*Texte extrait*:
_ _ _ _

Intervention de Nicolas Sansu

Réunion du mardi 26 septembre 2023 à 18h45
Commission des finances, de l'économie générale et du contrôle budgétaire

Photo issue du site de l'Assemblée nationale ou de WikipediaNicolas Sansu, rapporteur :

Je remercie Jean-Paul Mattei pour la loyauté et la transparence dont il ne s'est jamais départi pendant ces six mois de travail en commun. Nous avons confronté et additionné nos points de vue dans un respect réel et non feint. Je le remercie également pour le choix du thème de la fiscalité du patrimoine, car il nous a permis d'examiner l'ensemble des aspects du patrimoine (mobilier, immobilier, financier) et leur fiscalisation. Je remercie également les administrateurs et nos collaborateurs respectifs, les personnes qui ont accepté d'être auditionnées afin de nourrir le rapport et les membres de la mission.

_ _ _ _

*Données enregistrées*:

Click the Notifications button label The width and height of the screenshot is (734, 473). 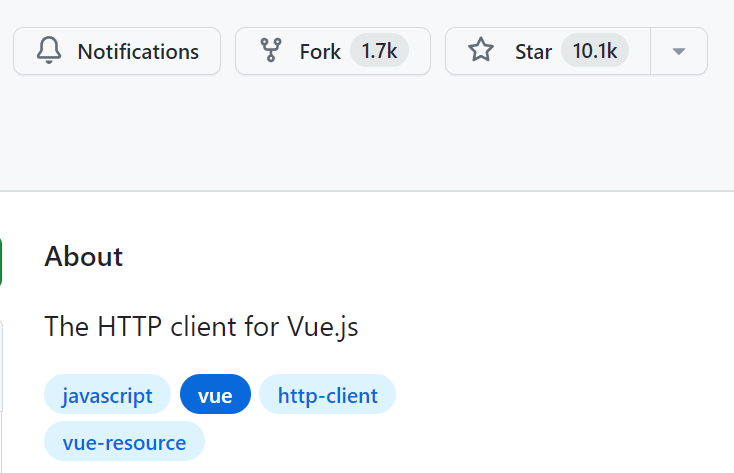[138, 51]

_ _ _ _

*Consignes écrites*:
#1 Quels aspects du patrimoine l'intervention de Nicolas Sansu énumère-t-elle ?
#2 Pouvez-vous recopier l'intervention de Nicolas Sansu entre « Photo issue du » et « de la mission. », inclus, en substituant « huit mois » à « six mois » ?
#3 Pouvez-vous reprendre l'intervention de Nicolas Sansu là où elle s'arrête et la poursuivre ?
Ce matériau provient d'une autre source.

*Réponses aux consignes*:
#1 Mobilier, immobilier et financier.

#2
Photo issue du site de l'Assemblée nationale ou de WikipediaNicolas Sansu, rapporteur :

Je remercie Jean-Paul Mattei pour la loyauté et la transparence dont il ne s'est jamais départi pendant ces huit mois de travail en commun. Nous avons confronté et additionné nos points de vue dans un respect réel et non feint. Je le remercie également pour le choix du thème de la fiscalité du patrimoine, car il nous a permis d'examiner l'ensemble des aspects du patrimoine (mobilier, immobilier, financier) et leur fiscalisation. Je remercie également les administrateurs et nos collaborateurs respectifs, les personnes qui ont accepté d'être auditionnées afin de nourrir le rapport et les membres de la mission.

#3
Le projet de rapport que nous vous présentons vise à objectiver la réalité du patrimoine et sa constitution. Notre première remarque porte sur l'accroissement du patrimoine rapporté au produit intérieur brut (PIB) qui induit une accumulation vers le haut de l'échelle, dans le dernier décile, voire centile, voire les 0,1 %. Il ne s'agit pas de prendre parti mais d'observer les dynamiques. Comme le montrent de nombreuses études répertoriées dans le rapport, au sein de cette dynamique, la part de l'héritage devient prépondérante puisque l'héritage explique aujourd'hui en moyenne 60 % de la constitution des patrimoines contre seulement 35 % il y a cinquante ans. Cette distorsion, qui n'est pas propre à notre pays, peut, si l'on n'y prend pas garde, entraver le pacte social et fiscal. L'article 13 de la Déclaration des droits de l'homme et du citoyen, qui précise que chacun contribue selon ses facultés respectives à la charge commune, est-il respecté dans l'esprit, si ce n'est dans la lettre ? Force est de constater que le débat s'impose, car pour ma part, j'estime que les modifications successives ont entraîné notre architecture fiscale vers un impôt moins progressif et donc moins juste.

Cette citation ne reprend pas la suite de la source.